This book is designed to teach the essential concepts and skills needed by anyone who wants to use the Internet. It is part of an integrated coursepack that includes World Wide Web (or, simply, Web) pages for both students and teachers. The Light on the Internet (LI) coursepack is designed primarily for undergraduates or continuing education students who have limited computer experience and want to use the Internet. In its entirety, this text is appropriate for a 3-6 week minicourse on the Internet, an intensive workshop, independent course projects, self-instruction, or personal reference. Alternatively, selected chapters can be integrated into a general computer literacy curriculum or an introduction to computer science. The text covers the most commonly used Internet applications of interest to a non-technical audience. No familiarity with a particular computer platform (e.g., Windows or Mac) is required, although prior experience with a computer of some type will help.

The Internet requires skills and know-how that can only be acquired through online experience. This booktakes a hands-on approach from the start and encourages a systematic exploration of the Internet. Anyone who reads this book and works through at least some of the exercises will become proficient in the use of the Internet.

Using the LI Web Pages

The best way to learn about the Internet is by spending time on the Internet, but that time must be spent intelligently. LI Web pages accompany each chapter as a timely source of supplemental readings, related topics, and software resources. Students and teachers alike can use these pages to pursue a subject in greater depth, and anyone can use them as a source of reliable pointers to high-quality Internet resources. Integration of the book with a Web site makes it easy to jump from book to Internet to learn more about a topic. Why retype a lengthy URL from a printed page when you can launch a Web browser and click a link? The book provides important background and explanations that are essential for Internet mastery. The Web pages streamline the process of transforming instruction into action, encouraging the crucial hands-on experimentation that leads to true Internet mastery. Additional online resources are also available specifically for teachers (see the Notes to the Teacher section).

Meeting the Challenges

You might argue that there are already more than enough books about the Internet.
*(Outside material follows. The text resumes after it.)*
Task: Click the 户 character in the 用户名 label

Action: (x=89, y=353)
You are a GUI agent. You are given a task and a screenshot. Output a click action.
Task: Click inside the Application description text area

It's true that many books have been written, but precious few are textbooks written by experienced teachers. The shortcomings of many Internet books are readily recognized by anyone who has taught this material. The major difficulties are (1) material and pointers that are out of date, (2) the inclusion of too many low-level details about platform-dependent software, and (3) a failure to convey anything about the evolving culture of the Internet beyond basic rules of Netiquette. The LI coursepack was designed to address each of these types of problems.

The Currency Solution

The Internet is a moving target. The most popular Web browsers are enhanced and re-released at least once a year. The best Web search engines constantly redesign their interfaces and expand their services in an effort to stay competitive. The currency problem applies to both Internet software and Internet resources, both of which are at the heart of any introduction to the Internet. Any Internet book that was written more than a year ago invariably contains outdated material. Even so, most educational materials about the Internet have been written with no regard for the need to maintain currency. For example, many Internet books contain lengthy compilations of useful Internet addresses (URLs). Unfortunately, URLs have a half-life of about 6-12 months. This means that, of any collection of URLs that are operational today, at least half of the URLs are likely to produce a "404 Not Found" error a year from now. A book that contains an obsolete URL and doesn't explain how to find the new URL for the same material or comparable resources isn't teaching essential Internet skills. Readers are being handed a proverbial fish when they really need to learn how to catch their own.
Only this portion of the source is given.